ASSIGNED TASK ▸
Please return only the lines from the one holding "CYCLE (578, 758)" through the one holding "Литература по миниатюризму (88, 1350)", exactly as they appear in the records below, both ends included.

Start of DATA RECORDS

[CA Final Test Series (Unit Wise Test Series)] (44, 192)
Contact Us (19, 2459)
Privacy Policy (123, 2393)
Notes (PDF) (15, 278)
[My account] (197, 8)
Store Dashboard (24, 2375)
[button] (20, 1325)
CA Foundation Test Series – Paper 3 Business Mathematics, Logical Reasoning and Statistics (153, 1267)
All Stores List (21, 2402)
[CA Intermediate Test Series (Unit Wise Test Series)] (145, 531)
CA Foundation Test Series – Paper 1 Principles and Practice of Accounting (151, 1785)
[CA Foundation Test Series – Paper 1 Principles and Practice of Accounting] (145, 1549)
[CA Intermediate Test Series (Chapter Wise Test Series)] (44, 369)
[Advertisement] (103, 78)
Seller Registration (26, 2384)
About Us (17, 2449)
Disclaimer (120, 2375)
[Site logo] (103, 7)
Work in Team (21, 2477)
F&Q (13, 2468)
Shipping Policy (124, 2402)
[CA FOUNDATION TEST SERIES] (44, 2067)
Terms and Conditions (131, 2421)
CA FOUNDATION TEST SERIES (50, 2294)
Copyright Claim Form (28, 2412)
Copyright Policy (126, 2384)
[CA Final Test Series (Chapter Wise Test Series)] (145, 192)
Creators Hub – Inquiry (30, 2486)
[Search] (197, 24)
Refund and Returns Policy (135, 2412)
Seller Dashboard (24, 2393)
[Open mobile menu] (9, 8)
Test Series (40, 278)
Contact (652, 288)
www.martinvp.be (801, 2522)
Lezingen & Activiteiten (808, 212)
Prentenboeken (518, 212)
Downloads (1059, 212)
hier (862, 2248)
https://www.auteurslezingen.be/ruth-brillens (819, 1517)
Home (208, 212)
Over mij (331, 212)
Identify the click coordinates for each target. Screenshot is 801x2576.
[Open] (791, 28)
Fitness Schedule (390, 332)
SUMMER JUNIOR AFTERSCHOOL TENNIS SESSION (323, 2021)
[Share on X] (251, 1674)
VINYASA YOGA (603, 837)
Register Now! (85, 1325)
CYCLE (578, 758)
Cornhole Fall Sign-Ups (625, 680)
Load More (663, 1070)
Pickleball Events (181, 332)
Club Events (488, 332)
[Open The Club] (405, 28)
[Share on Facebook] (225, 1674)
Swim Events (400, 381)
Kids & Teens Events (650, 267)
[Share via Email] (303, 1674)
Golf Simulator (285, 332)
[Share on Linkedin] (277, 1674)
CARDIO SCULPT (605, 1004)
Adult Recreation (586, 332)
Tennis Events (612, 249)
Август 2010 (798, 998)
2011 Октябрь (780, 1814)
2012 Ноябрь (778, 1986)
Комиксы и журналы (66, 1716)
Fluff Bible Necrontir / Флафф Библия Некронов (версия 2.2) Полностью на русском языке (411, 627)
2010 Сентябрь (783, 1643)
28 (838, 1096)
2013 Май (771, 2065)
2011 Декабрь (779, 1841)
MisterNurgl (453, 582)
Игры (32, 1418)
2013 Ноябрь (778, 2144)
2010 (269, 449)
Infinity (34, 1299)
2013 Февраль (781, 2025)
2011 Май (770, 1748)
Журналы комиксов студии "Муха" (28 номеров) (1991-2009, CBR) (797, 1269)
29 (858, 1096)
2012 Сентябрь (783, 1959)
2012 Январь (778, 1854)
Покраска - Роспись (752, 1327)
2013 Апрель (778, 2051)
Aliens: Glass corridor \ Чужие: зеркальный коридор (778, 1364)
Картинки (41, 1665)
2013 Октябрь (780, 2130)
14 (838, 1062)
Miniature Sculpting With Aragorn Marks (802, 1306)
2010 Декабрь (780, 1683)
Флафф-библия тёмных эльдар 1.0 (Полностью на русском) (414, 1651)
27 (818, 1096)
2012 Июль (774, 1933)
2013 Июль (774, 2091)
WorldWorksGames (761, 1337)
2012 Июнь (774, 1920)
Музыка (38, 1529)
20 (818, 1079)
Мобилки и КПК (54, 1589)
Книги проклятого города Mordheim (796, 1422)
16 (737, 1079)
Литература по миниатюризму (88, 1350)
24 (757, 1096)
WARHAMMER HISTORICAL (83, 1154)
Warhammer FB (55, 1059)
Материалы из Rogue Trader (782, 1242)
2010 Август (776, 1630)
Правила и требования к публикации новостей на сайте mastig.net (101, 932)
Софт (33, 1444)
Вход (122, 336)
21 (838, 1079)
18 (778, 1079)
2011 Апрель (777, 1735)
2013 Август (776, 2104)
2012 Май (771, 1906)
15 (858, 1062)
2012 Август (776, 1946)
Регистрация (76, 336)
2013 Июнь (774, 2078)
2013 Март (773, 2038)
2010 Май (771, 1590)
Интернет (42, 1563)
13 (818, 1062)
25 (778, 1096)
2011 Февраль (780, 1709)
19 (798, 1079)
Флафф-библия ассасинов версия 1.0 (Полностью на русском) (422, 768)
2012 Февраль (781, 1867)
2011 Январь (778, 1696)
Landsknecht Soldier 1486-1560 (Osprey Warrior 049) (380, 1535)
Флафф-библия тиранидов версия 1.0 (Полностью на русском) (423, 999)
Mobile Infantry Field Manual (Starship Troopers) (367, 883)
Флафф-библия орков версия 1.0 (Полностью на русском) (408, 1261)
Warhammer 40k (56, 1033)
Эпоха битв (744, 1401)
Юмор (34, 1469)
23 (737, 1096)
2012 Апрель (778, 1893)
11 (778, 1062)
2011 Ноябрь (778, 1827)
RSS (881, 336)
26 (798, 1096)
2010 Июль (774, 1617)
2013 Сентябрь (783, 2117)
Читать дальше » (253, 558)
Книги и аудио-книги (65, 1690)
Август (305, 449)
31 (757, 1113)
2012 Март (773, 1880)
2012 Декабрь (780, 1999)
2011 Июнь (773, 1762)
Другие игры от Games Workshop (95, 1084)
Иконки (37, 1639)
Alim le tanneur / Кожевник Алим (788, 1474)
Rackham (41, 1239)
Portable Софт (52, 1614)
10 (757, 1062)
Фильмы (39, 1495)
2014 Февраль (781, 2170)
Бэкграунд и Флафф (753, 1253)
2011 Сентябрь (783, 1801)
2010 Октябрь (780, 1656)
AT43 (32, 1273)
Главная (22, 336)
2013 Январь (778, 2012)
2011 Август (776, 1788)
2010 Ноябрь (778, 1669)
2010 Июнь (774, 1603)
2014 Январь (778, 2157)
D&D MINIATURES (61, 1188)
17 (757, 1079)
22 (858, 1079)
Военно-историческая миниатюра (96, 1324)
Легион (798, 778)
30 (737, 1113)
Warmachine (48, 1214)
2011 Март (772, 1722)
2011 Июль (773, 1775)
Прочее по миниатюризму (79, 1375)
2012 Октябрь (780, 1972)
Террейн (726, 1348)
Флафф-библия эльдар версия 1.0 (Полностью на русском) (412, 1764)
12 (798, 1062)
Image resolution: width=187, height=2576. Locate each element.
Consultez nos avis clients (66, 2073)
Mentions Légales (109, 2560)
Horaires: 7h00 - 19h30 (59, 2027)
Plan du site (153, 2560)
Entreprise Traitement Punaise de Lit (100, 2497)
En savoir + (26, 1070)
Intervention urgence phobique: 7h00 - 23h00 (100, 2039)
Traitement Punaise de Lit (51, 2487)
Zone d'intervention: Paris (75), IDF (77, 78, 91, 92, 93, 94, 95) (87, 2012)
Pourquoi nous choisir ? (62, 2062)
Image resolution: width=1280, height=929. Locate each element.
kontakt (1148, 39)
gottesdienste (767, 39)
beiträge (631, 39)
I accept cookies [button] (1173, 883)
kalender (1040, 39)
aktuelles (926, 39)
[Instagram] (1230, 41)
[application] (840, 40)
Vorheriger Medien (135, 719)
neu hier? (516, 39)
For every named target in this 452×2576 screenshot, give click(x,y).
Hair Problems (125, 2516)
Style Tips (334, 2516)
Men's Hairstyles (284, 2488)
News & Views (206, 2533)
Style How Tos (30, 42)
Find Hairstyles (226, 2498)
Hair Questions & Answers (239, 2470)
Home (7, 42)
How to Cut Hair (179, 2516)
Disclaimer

End of DATA RECORDS

ANSWER TO THE PROBLEM ▸
CYCLE (578, 758)
Cornhole Fall Sign-Ups (625, 680)
Load More (663, 1070)
Pickleball Events (181, 332)
Club Events (488, 332)
[Open The Club] (405, 28)
[Share on Facebook] (225, 1674)
Swim Events (400, 381)
Kids & Teens Events (650, 267)
[Share via Email] (303, 1674)
Golf Simulator (285, 332)
[Share on Linkedin] (277, 1674)
CARDIO SCULPT (605, 1004)
Adult Recreation (586, 332)
Tennis Events (612, 249)
Август 2010 (798, 998)
2011 Октябрь (780, 1814)
2012 Ноябрь (778, 1986)
Комиксы и журналы (66, 1716)
Fluff Bible Necrontir / Флафф Библия Некронов (версия 2.2) Полностью на русском языке (411, 627)
2010 Сентябрь (783, 1643)
28 (838, 1096)
2013 Май (771, 2065)
2011 Декабрь (779, 1841)
MisterNurgl (453, 582)
Игры (32, 1418)
2013 Ноябрь (778, 2144)
2010 (269, 449)
Infinity (34, 1299)
2013 Февраль (781, 2025)
2011 Май (770, 1748)
Журналы комиксов студии "Муха" (28 номеров) (1991-2009, CBR) (797, 1269)
29 (858, 1096)
2012 Сентябрь (783, 1959)
2012 Январь (778, 1854)
Покраска - Роспись (752, 1327)
2013 Апрель (778, 2051)
Aliens: Glass corridor \ Чужие: зеркальный коридор (778, 1364)
Картинки (41, 1665)
2013 Октябрь (780, 2130)
14 (838, 1062)
Miniature Sculpting With Aragorn Marks (802, 1306)
2010 Декабрь (780, 1683)
Флафф-библия тёмных эльдар 1.0 (Полностью на русском) (414, 1651)
27 (818, 1096)
2012 Июль (774, 1933)
2013 Июль (774, 2091)
WorldWorksGames (761, 1337)
2012 Июнь (774, 1920)
Музыка (38, 1529)
20 (818, 1079)
Мобилки и КПК (54, 1589)
Книги проклятого города Mordheim (796, 1422)
16 (737, 1079)
Литература по миниатюризму (88, 1350)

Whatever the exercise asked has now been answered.